Laura is the editorial director of The American Journal of Managed Care® (AJMC®) and all its brands, including The American Journal of Accountable Care®, Evidence-Based Oncology™, and The Center for Biosimilars®. She has been working on AJMC® since 2014 and has been with AJMC®'s parent company, MJH Life Sciences, since 2011. She has an MA in business and economic reporting from New York University.
A survey of patients in the United Kingdom who were diagnosed with cancer found that patients with blood cancers were the least likely to say they completely understood what was wrong when the doctor explained it. They were also less likely to say that their treatment options were explained before treatment started compared with patients with other cancers.
Patients diagnosed with a blood cancer were significantly less likely than patients diagnosed with other cancers to say they completely understood what was wrong when it was explained to them, according to data from the United Kingdom’s 2017 National Cancer Patient Experience Survey.
Only 59% of patients with a hematological cancer completely understood the doctor’s explanation, which was significantly lower than the 73% average for all patients with cancer. In addition, 4% left with no understanding of what they were facing. In comparison, 80% of patients with skin cancer said they completely understood their doctor’s explanation and only 1.2% admitted they did not understand what they were told.
“Being told that you have cancer can be one of the most devastating experiences of a person’s life, and it is vital that people understand what they are being told,” Sarah Porch, Head of Information and Support Services at Bloodwise, said in a statement. “If people do not understand their diagnosis, then they are not in a position to ask informed questions about their condition or to explain their disease to their loved ones.

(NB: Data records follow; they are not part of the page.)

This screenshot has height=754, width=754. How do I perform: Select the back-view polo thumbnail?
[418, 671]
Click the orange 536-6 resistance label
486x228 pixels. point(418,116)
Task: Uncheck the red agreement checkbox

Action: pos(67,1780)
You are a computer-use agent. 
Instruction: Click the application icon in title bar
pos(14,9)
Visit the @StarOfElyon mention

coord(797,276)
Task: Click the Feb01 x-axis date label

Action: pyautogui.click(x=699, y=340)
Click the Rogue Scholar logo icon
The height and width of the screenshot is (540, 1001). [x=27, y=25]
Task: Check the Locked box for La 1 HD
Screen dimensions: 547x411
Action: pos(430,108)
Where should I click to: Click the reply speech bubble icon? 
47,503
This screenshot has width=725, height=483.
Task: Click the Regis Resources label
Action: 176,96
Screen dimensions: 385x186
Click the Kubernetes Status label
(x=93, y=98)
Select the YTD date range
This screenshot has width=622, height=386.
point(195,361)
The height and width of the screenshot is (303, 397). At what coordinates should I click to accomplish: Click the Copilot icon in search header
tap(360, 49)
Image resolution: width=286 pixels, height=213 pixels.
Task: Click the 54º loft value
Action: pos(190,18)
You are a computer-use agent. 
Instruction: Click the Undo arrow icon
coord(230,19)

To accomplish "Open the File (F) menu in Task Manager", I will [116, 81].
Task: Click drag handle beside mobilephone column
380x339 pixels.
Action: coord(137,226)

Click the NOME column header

This is why it is deeply worrying that only 6 out of 10 people with blood cancer come away from their diagnosis fully understanding what is wrong with them.”
Among all patients surveyed, 85% said that the way they were told they had cancer was done sensitively. In addition, 79% said they were definitely involved as much as they wanted to be in decisions regarding their care and treatment.
Patients with hematological malignancies were also less likely to say that their treatment options were explained before treatment started (69.4%) compared with the average (73.8%). Overall, only half of all patients with cancer said that before they started treatment they were definitely told about side effects that might not affect them immediately but could appear in the future. Of patients who had hematological malignancies, only 46.4% said they were told about these side effects before treatment and 17.4% said no future side effects were explained.
“Blood cancer is a complicated disease that is less understood than some of the other common types of cancer,” Porch said. “So, it’s important to look at ways to improve how this information is explained to make it as understandable as possible, as well as making sure that everyone is also offered written information about their cancer.”
In general, patients in England who had cancer were positive about the care they experienced. On a scale of 0 (very poor) to 10 (very good), respondents rated care an average of 8.8. Of the 52 questions asked year to year, there was a significant decrease in the score of just 1: do you think the general practitioners and nurses at your general practice did everything they could to support you while you were having cancer treatment? This question has received successively lower scores since the 2015 survey.